Intrauterine Insemination (IUI)

How does IUI work?

IUI is the fertility treatment which is closest to natural conception.

The chance of pregnancy is increased by giving drugs which ensure that at least one good oocyte (egg) is released, and preparing the partner’s sperm sample so that it can be placed much nearer the egg (in the uterus using a fine catheter).

Selecting couples for IUI

IUI is the right treatment for couples who have no identifiable cause for their infertility, and where a borderline sperm issue may have been detected. (For example, a man may have a reduced % motility, but such a high sperm count that it more than compensates for it.)

We determine whether IUI is the right course of action by using a Test Wash, a trial sperm preparation and an extension to the semen analysis which harvests the best sperm from a sample and determines whether there are sufficient for IUI. We need around 5 million progressively motile sperm for a reasonable chance of pregnancy.

For more information of semen analysis and test wash, please click here.

Process of IUI

IUI process is relatively simple. The female partner takes a drug by injection (Follicle Stimulating Hormone, or FSH) for a few days to ensure that at least one egg (oocytes) matures in that cycle. A second drug is given to trigger ovulation, and a date/time for the IUI is then planned.

On the day of treatment the male partner provides a semen sample, which the laboratory then processes to harvest the best (most motile) sperm – see below. These sperm are then placed inside the uterus (womb) using a specialised catheter.

How successful is IUI?

In the right hands, IUI can be more successful than natural conception. Pregnancy rates commonly quoted in the literature are usually between approximately 12-20% pregnancy rate per attempt – whereas it takes 85% of couples 12 months to conceive naturally, equating to about 7% per month

Over the past 5 years, our clinic has an average live birth rate of approximately 15%. We also don’t see any significant drop off in success rate whether it’s a 1st, 2nd or 3rd attempt.

IUI success depends on female age and quality of ovulation more than any other factor.

Who should not have IUI?

IUI is not appropriate for couples with moderate to severe male factor infertility, tubal infertility or severe endometriosis.

If IUI is not for you or it has not been successful after a number of attempts, we would recommend a referral for IVF (in-vitro fertilisation).

NICE guidelines and the changing face of fertility treatment

In 2013, NICE recommended a change in the approach to the treatment of unexplained infertility. It meant that even if there is no apparent cause of infertility, IVF is currently the recommended treatment for the patient without trying anything else first. NICE’s conclusions were based on very view studies, making the new guideline extremely controversial. It also dismissed other lower cost, less complex treatments, like IUI.

Since this time new evidence has come to light, in support of IUI in particular. Here at NUH, we are firm believers in ‘evidence-based medicine’ – and this approach is supported by our own data.
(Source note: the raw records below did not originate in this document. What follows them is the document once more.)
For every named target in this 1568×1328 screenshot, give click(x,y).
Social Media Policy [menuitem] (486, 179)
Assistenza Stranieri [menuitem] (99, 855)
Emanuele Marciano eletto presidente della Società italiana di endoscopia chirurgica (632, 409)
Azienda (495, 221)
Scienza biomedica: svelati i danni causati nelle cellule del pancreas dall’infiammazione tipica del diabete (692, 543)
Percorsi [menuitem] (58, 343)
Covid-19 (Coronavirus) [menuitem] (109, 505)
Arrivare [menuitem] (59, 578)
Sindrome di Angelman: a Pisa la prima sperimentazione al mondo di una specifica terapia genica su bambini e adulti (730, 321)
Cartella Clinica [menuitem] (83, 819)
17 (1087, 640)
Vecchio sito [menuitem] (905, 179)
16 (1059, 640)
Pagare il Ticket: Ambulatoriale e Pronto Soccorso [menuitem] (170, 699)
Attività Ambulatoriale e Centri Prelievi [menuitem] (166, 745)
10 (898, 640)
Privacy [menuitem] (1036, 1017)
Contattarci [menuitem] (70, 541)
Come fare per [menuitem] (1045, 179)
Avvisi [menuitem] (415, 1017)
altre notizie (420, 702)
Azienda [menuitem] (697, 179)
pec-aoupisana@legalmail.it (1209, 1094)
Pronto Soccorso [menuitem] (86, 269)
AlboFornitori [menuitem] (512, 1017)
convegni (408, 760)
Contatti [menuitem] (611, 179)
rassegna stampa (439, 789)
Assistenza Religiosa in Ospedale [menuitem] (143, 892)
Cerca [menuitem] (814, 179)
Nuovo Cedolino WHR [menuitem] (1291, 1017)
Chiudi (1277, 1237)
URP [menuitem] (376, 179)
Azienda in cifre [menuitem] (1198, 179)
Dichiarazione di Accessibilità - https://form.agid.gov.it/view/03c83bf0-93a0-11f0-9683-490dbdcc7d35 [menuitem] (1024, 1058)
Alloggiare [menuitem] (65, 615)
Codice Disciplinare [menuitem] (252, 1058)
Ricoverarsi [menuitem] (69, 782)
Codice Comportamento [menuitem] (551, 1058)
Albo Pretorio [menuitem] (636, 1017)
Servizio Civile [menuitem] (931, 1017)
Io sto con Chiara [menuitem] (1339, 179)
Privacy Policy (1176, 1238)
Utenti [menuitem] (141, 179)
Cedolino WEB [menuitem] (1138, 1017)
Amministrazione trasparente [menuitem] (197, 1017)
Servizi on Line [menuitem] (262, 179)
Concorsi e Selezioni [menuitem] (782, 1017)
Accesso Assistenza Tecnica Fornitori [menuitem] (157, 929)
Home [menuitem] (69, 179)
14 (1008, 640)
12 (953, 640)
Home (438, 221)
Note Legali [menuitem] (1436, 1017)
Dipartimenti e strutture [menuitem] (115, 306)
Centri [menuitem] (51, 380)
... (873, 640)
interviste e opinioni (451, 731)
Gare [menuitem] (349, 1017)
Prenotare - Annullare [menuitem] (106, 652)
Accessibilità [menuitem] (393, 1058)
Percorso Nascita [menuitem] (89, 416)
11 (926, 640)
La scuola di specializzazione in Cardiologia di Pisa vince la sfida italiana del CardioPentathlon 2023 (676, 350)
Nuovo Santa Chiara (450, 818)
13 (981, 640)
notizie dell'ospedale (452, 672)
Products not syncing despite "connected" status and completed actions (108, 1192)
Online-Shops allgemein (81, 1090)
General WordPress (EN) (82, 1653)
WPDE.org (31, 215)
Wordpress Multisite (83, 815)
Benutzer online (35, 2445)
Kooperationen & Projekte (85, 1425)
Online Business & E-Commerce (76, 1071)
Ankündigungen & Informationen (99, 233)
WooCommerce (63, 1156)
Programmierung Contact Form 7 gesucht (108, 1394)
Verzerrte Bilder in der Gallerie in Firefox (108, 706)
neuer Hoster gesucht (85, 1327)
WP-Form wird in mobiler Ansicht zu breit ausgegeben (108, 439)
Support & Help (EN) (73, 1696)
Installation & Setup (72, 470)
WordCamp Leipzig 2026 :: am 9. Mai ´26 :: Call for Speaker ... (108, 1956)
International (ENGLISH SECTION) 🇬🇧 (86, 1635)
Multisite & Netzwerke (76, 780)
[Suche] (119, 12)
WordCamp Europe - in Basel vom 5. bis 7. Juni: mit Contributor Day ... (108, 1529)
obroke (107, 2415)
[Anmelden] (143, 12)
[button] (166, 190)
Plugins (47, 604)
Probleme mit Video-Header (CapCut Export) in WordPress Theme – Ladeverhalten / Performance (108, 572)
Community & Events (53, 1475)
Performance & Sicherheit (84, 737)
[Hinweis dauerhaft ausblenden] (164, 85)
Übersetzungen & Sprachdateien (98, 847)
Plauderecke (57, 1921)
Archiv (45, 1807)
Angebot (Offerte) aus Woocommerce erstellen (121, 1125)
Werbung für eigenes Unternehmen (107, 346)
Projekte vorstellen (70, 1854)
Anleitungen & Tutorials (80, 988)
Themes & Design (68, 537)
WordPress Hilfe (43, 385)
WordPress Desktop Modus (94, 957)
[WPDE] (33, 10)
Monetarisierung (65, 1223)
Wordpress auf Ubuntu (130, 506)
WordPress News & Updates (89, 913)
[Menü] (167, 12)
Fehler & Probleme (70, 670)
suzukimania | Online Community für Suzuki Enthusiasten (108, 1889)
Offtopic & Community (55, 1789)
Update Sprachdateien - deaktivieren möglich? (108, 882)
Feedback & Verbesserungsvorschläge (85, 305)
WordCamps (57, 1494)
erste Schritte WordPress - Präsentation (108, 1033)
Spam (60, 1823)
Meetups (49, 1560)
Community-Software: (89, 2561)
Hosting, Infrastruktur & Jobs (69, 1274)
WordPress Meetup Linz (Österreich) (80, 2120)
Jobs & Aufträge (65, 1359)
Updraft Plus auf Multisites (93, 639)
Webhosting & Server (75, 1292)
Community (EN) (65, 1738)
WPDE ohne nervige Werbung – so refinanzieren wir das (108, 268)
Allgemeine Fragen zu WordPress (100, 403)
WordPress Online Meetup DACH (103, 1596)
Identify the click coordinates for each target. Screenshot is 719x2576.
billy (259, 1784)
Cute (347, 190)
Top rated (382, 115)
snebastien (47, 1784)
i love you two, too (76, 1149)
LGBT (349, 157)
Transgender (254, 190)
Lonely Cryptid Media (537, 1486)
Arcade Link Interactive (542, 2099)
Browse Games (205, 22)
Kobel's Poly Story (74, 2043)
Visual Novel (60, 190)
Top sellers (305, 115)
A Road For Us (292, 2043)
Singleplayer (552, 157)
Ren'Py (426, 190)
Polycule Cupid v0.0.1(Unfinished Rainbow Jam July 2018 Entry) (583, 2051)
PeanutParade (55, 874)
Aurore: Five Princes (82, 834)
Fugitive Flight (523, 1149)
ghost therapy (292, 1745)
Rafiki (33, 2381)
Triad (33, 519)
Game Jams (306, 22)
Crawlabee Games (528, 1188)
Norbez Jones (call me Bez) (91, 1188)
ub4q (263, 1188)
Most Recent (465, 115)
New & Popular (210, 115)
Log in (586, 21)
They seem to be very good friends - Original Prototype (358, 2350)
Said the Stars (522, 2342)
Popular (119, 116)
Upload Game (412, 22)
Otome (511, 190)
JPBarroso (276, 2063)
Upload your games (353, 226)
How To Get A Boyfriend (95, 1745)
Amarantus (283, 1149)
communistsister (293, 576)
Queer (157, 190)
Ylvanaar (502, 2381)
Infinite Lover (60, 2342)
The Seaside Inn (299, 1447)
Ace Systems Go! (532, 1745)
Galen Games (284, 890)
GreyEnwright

A significant number of our couples with unexplained infertility achieve a live birth through IUI, without the need for IVF. At less than half the cost, we believe that is reason enough to pursue ‘low-complexity’ treatments – if it is right for the couple.

A similar view is taken across Europe with recent publications in the Netherlands (Van Ekelen et al, 2019), and more recently by the Canadian Fertility and Andrology Society (2019), suggesting that an evidence-based approach is required and IVF should not be used as the first option.

NUH Life therefore continues to recommend a more holistic approach in line with previous NICE guidelines of 2004, which recommends referral for IVF only when all other reasonable options have been tried. That said, IVF will always be the recommended treatment in patients with tubal occlusion, moderate-severe male factor, or in those couples who fail to achieve a pregnancy after several attempts at IUI.

What is meant by cost-effectiveness of treatment?

Since NHS funding for fertility treatment is often limited and some individuals or couples have to pay for their treatment, centres are very conscious of cost-effectiveness.

This is measured not only by the ‘success rates’ of a certain treatment, but also how much it costs and effectively the cost of a live birth. When calculating the cost-effectiveness of a treatment and comparing it with other treatments it is very important that this takes into account a relatively large number of treatment cycles, a realistic chances of success and the cost of the failed cycles.

What do we mean by a holistic approach to fertility investigations and treatment?

There is no ‘one size fits all’ approach to treatment, and we believe that we have to start by investigating the essentials, taking a very comprehensive history and talking through the options.

Sometimes the initial tests are very clear and treatment can be directed immediately. It maybe that time is against the couple, and treatments are recommended sooner rather than later simply because of age. Alternatively, it may be that all the couple requires is some advice, some relaxation therapies and possibly a tablet to help ovulation.

Somewhere in between are a whole number of different treatment options, but we always recommend that the simplest and least costly options are attempted first before embarking on the more complex ones.